MusicXML: Preserving Your Music Beyond MIDI

by John Kuzmich, Jr.

Dr. John Kuzmich

"You may like your program for preserving music now, but will it still serve you in a few years? Will you have to start all over again when the application program that created your notation or sequencing files becomes obsolete or the manufacturer discontinues it?"

This is not an abstract problem. Ask people who used Music Printer Plus on DOS systems for years and are wondering what to do with their data files now. Or ask Logic users on PCs. Similarly, if all you can transfer is Standard MIDI files for notation, you might as well start over since you've lost so much information. (Standard MIDI files do not retain all performance parameters such as articulation markings, dynamics, and text.) Let's say you are using Sibelius to open up Finale files, the largest user base. There are no other programs that can open Sibelius files. In addition, if someone sends you a Sibelius 2.x or a Finale 2003 file and you have an earlier product version you won't be able to read the newer product file.

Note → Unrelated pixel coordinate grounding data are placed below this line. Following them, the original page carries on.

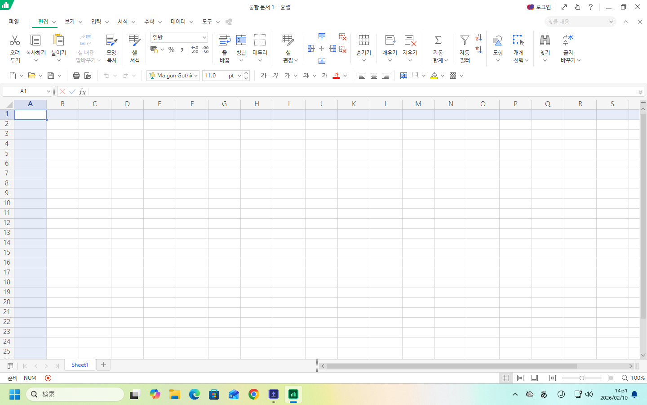Image resolution: width=647 pixels, height=405 pixels.
Task: Apply the 자동 필터 funnel icon
Action: [x=465, y=41]
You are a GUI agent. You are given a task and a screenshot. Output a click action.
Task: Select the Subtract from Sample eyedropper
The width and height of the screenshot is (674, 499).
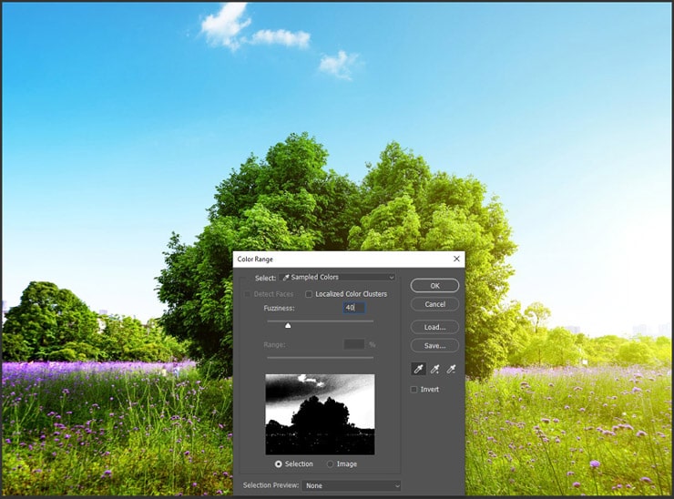click(451, 369)
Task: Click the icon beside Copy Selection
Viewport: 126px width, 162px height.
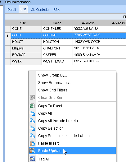Action: tap(32, 128)
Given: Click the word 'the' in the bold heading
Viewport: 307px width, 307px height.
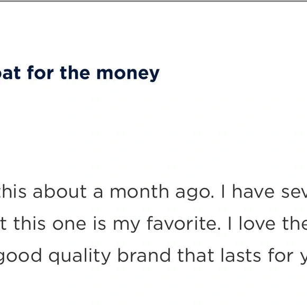Looking at the screenshot, I should pos(75,73).
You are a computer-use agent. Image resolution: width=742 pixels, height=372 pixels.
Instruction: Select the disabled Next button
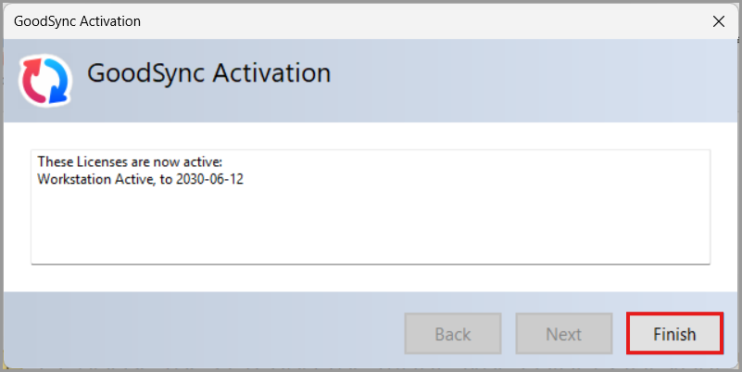[563, 333]
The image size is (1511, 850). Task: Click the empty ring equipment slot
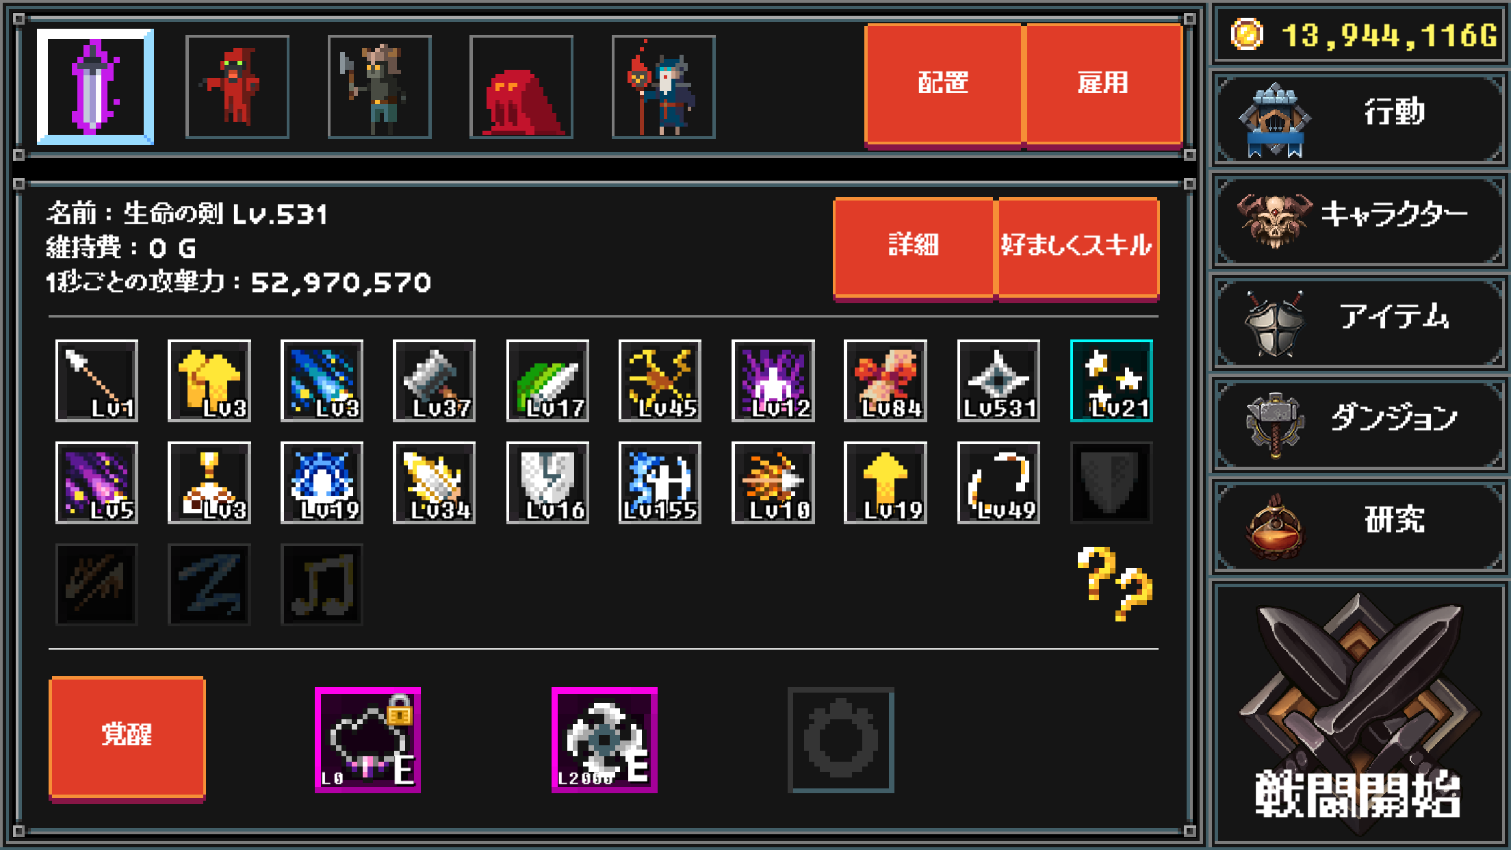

So sharing files with complete data encapsulation is not convenient or a good idea. (If you go on the Internet and post your scores with Sibelius through their Scorch application or Finale, your scores will be available to anybody on the Internet without any security.) Users of Music Printer Plus, Capella, Overture, Nightingale, Encore, and QuickScore Elite may also face a difficult situation. Each of these music programs either has its own proprietary format or the music is published as PDF images without musical semantics.

Universal Solution
Fortunately, there is now a better solution. It can preserve your original data and allows you to open and save files in other notation applications. It is MusicXML by Recordare. A universal translator for common Western musical notation, it supports analysis, information retrieval, and performance applications. It can also augment, but does not replace, specialized proprietary formats of the original software application. And it is complete enough for a wide variety of music applications. This unique utility software program provides support for open, documented, text-based standard file formats. You may not be able to save every detail of your score for use in a different program, but you are a lot better off than with Standard MIDI files.

MusicXML is available under a royalty-free license modeled on W3C. It is supported by Finale, Sibelius, SharpEye Music Reader, and Dolet. It has had faster adoption than anything since MIDI for music notation programs. Presently, it imports and/or exports data files between Finale or SharpEye (a great music scanning program that rivals PhotoScore by Neuraton and SmartScore by Musitek) and Notation Interchange File Format (NIFF) applications such as Encore, Lime, MIDISCAN, and Igor Engraver (an outstanding web posting notation software from Sweden), as well as MIDI files and others. Best of all, MusicXML offers tutorial, documentation, musical examples, and subsets that make it easy to get started.

Enhanced Power-User Music Technology Applications Via MusicXML
There are two classifications of computer music software applications, power-users and user-friendly applications. Power-user applications are performance-oriented and frequently deal with music sequencers, notation, automatic accompaniment generators, and music scanning software applications. User-friendly applications are mainly concerned with drill, practice, and tutorial applications that do not deal with projects such as ear-training, music theory, and general music fundamentals.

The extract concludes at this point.